First versions of the present paper proposed another expectation model—a multi-layer deep KAN with a specific architecture. It is called a binary Urysohn tree and is characterised by doubling the number of the underlying functions from layer to layer from top to bottom. It is a successful model with descriptive capabilities equivalent to shallow KANs and with some of its own advantages. The main reason for mentioning it is the historical significance—it was a successful implementation of a multi-layer deep KAN back in 2021 by the authors of the present paper. Interested readers can access version 3 of the present paper [40] containing a detailed description of the model and numerical experiences. Subsequent versions of the present paper refocused on the shallow KANs.

3.2. Shallow Probabilistic Model

For relatively large datasets, the entire KAN can of course be used as the expectation model for DDR. In this case, its structure can optimised via a range of techniques; for example, running variational Bayesian inference on KANs can yield a model that is optimal in terms of size (e.g., as is carried out for other models [41]). However, for relatively small datasets, that might not be possible—subdivision of the dataset into clusters may lead to such cluster size that the number of records within a cluster is insufficient for model training without overparametrisation. The latter can be addressed using the idea as follows.

Model (1) can be rewritten as

$$\begin{array}{cc}\hfill & {\tilde{y}}_i=\sum _{k=1}^d{\Phi }_k\left({\theta }_{i,k}\right),\hfill \end{array}$$

(2)

$$\begin{array}{cc}\hfill & {\theta }_{i,k}=\sum _{j=1}^m{f}_{kj}\left(x_{i,j}\right),\hfill \end{array}$$

(3)

where intermediate variable ${\mathit{\theta }}_i\in {\mathbb{R}}^d$ has been introduced, with index i indicating the record number; scalars ${\theta }_{i,k}$ denote the k-th component of ${\mathit{\theta }}_i$. A single expectation model (KAN) is fitted for the entire dataset first. Then, the model is used to calculate the values of intermediate variables ${\mathit{\theta }}_i$. These values are then assembled into a new dataset $\left\{{\mathit{\theta }}_i,y_i\right\}$, $i\in \left\{1,\dots ,N\right\}$. Finally, the DDR algorithm is applied to the new dataset with the expectation model having the form given by Equation (2).

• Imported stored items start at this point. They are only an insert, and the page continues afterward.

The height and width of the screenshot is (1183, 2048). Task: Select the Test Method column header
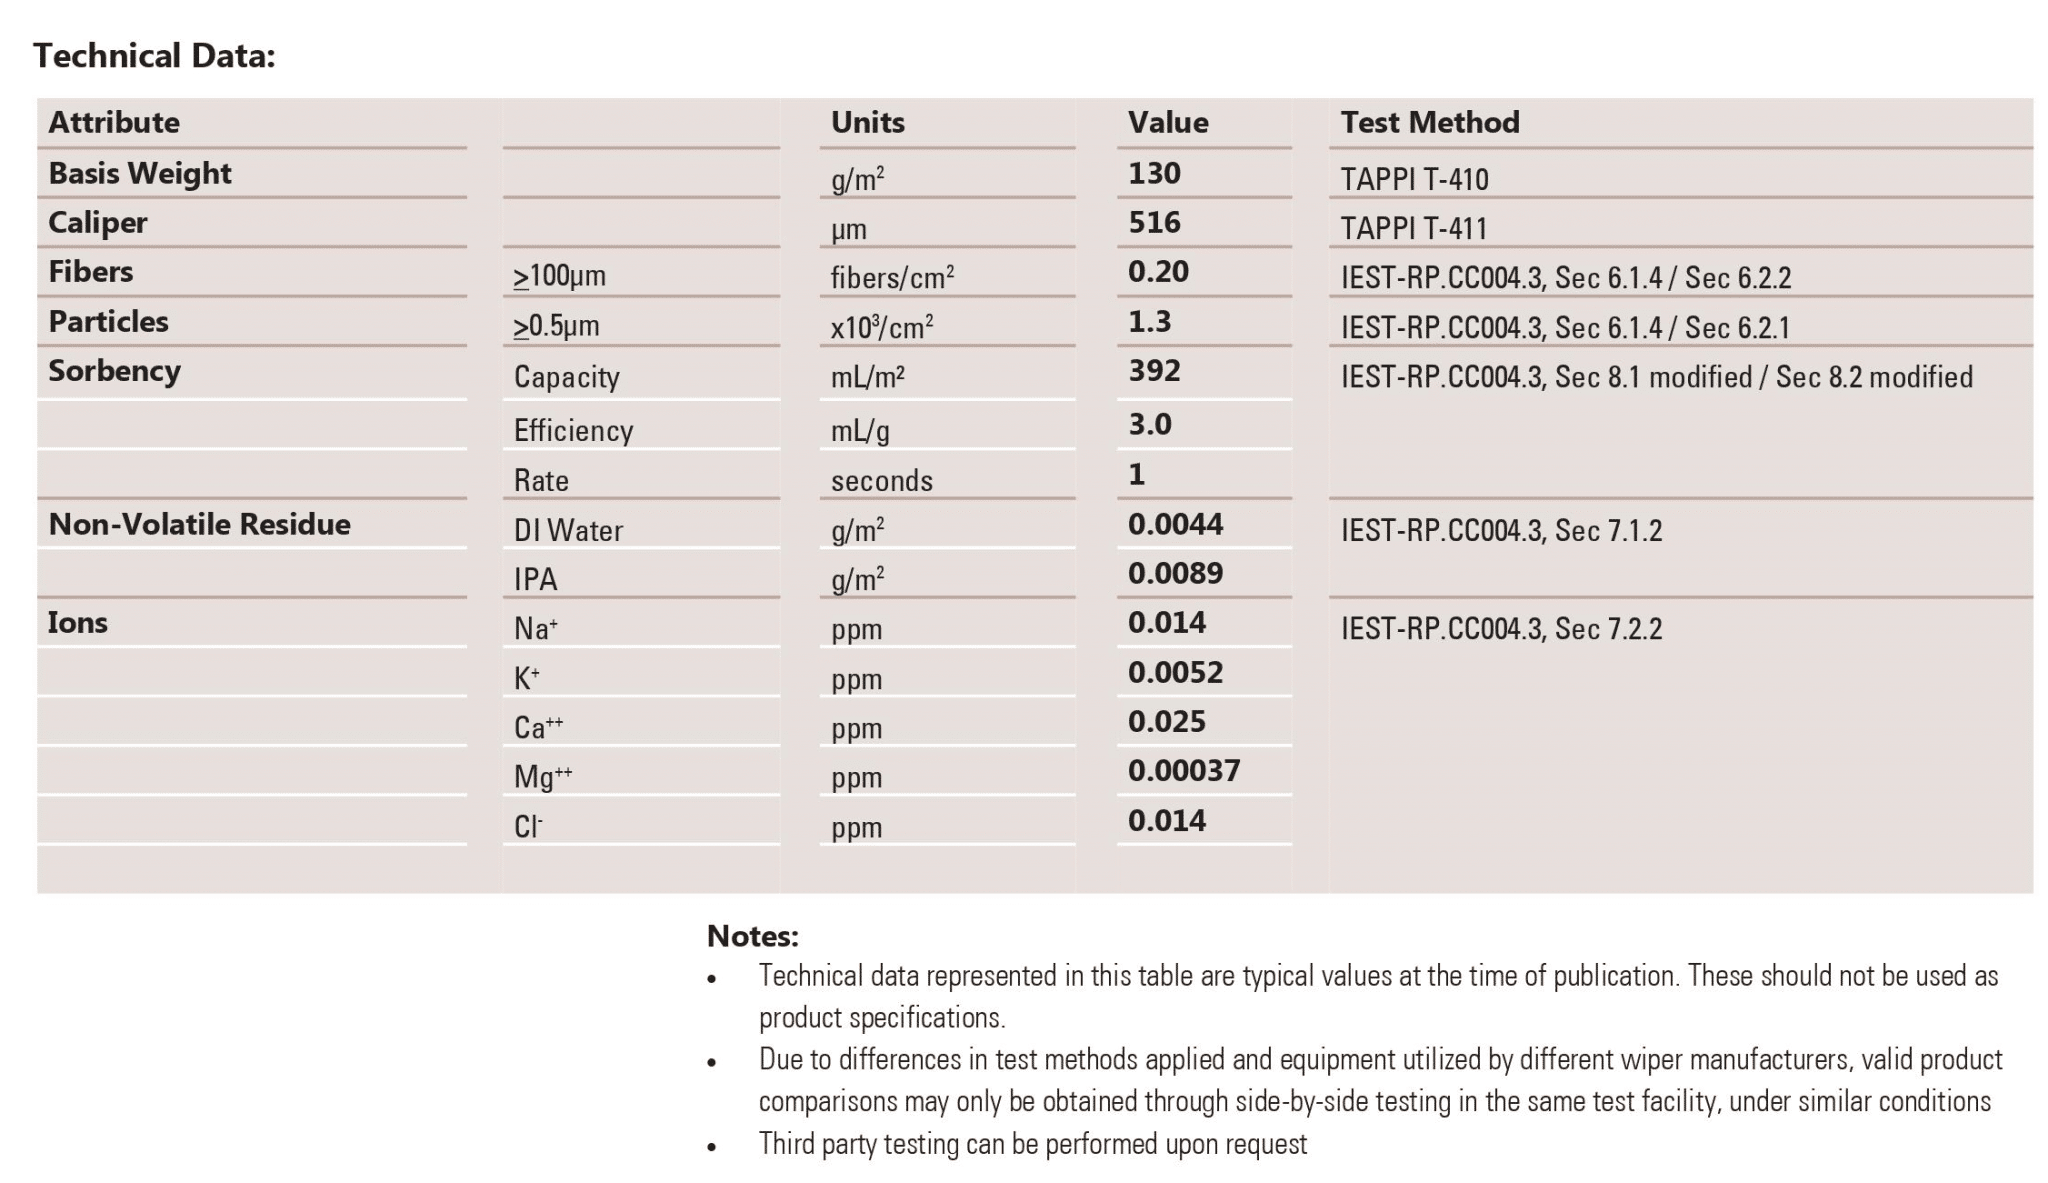coord(1429,122)
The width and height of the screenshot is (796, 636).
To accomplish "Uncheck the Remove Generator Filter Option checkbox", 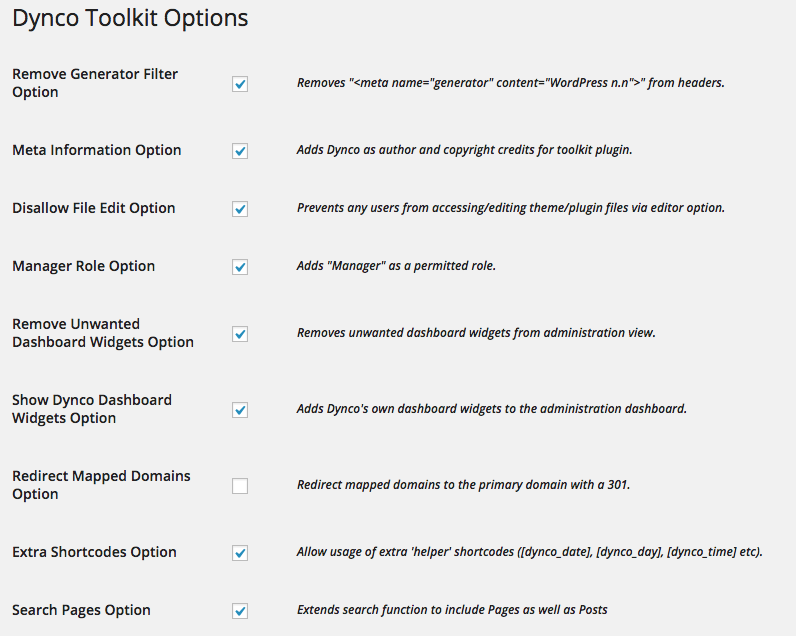I will [x=240, y=84].
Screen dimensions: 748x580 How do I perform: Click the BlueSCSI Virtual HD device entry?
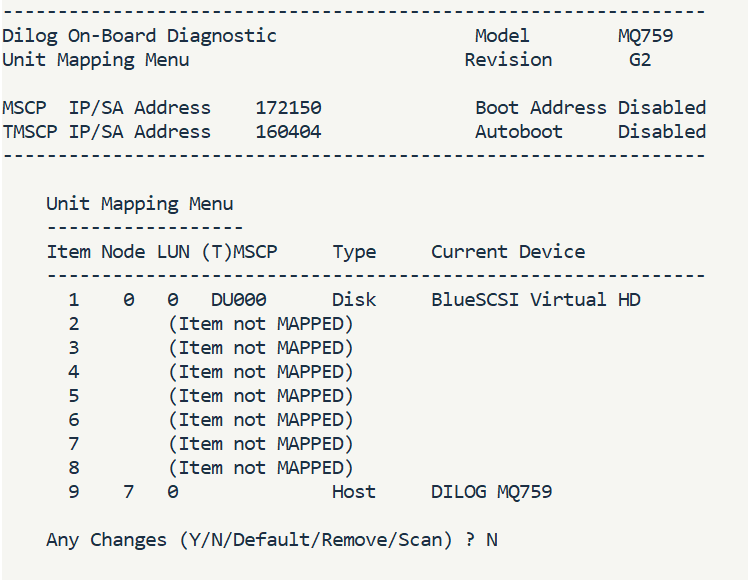pos(536,300)
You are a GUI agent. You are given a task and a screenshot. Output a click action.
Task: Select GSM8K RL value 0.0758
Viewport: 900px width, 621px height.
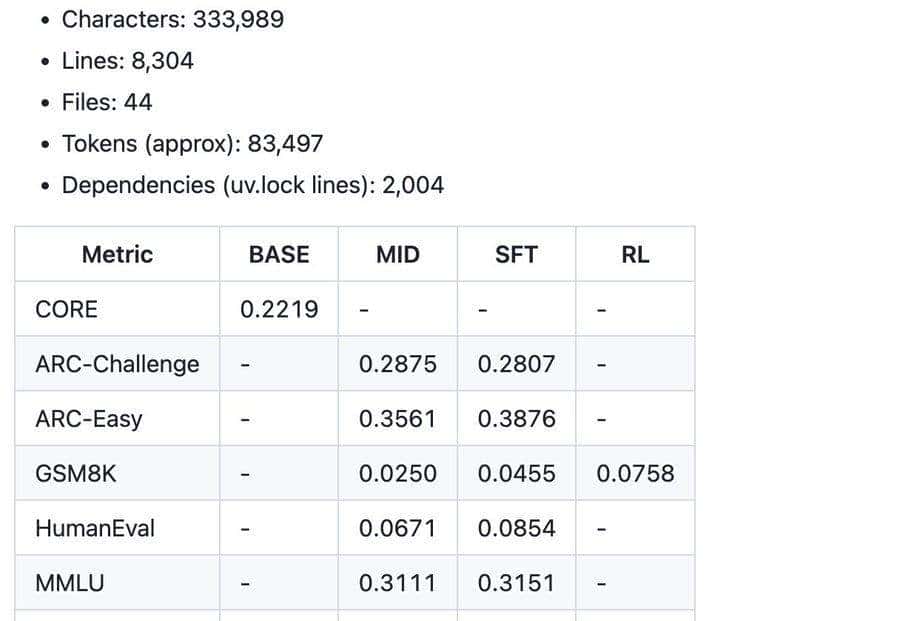(x=635, y=473)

Such approach allows for a significant reduction in the number of estimated parameters within a single expectation model in the ensemble, also leading to a faster training (compared to using KANs as expectation models). Model (2) is called a generalised additive model (GAM)—it can be viewed as a constituent part of KAN.

4. Elementary Example—Application of DDR

The aim of the first test is to demonstrate the capabilities of DDR using a simple expectation model (without the combination with KAN). Several computational tests of the present paper use synthetic data, as the reference (true) distributions are required for the validation; in the case of experimentally-obtained datasets of stochastic systems, true distributions are unknown.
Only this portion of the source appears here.